Je ne vais plus en cours, la majorité des élèves ne me comprennent pas et au contraire, en profite pour, à nouveau, me juger d’aller mal sans même en connaitre les causes. Les voir devient trop dur et je perds des amis par la même occasion. Ils ne me comprennent pas. Quelques uns restent présents pour moi, ils essaient de me parler mais je ne sais pas comment exprimer mon état. Quand je veux m’endormir, je n’y arrive pas. Mes pensées prennent tellement de place que je me sens bousculée à tout moment. J’essaie de les faire taire mais plus j’essaie et plus je les entends. Alors j’attends qu’il s’estompent pour trouver quelques heures de sommeil, mais bien souvent je reste là allongée sans rien faire, les yeux ouverts, dans le noir.

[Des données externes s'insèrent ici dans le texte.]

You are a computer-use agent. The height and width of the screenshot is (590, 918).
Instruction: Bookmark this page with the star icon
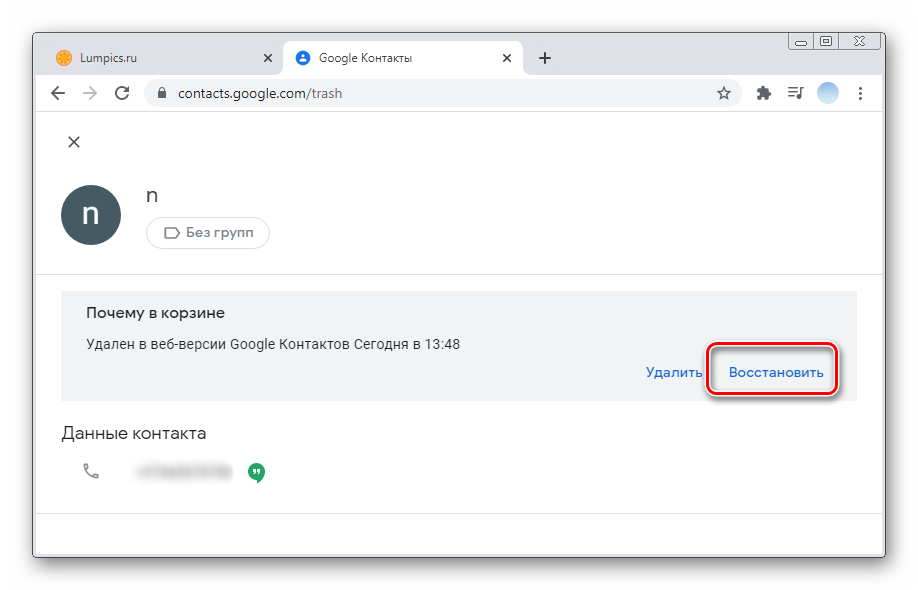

Parfois quand je lève la tête, il y a un point de lumière : c’est la sortie. En faisant attention, je peux voir les autres continuer leur vie, sans moi. Sans avoir besoin de moi. J’ai envie de les rejoindre, de rire et s'amuser comme eux. De retrouver leur bruit : un bruit heureux et vivant. Mais quand j'essaie de remonter, je glisse et me retrouve coincée en bas. Mes pensées sont trop présentes et trop lourdes. Elles me tirent indéniablement vers le bas. L’harcèlement scolaire, le décès de ma grand-mère, Les petits échecs et simples désillusions de la vie : Une dispute Une amitié qui se brise. Le cancer de ma mère, La pression scolaire, La démotivation, Le noir, Moi, Tout est au fond.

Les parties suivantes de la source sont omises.